▸ PROMPT:
Exact copies of the lines from the line containing "Overview (72, 351)" through the last line of the entries below are the whole answer.

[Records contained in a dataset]
|---|
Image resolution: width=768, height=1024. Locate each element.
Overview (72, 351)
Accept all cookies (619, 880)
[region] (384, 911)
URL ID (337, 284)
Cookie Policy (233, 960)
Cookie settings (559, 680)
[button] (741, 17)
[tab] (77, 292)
|---|
▸ RESPONSE TO THE EXERCISE:
Overview (72, 351)
Accept all cookies (619, 880)
[region] (384, 911)
URL ID (337, 284)
Cookie Policy (233, 960)
Cookie settings (559, 680)
[button] (741, 17)
[tab] (77, 292)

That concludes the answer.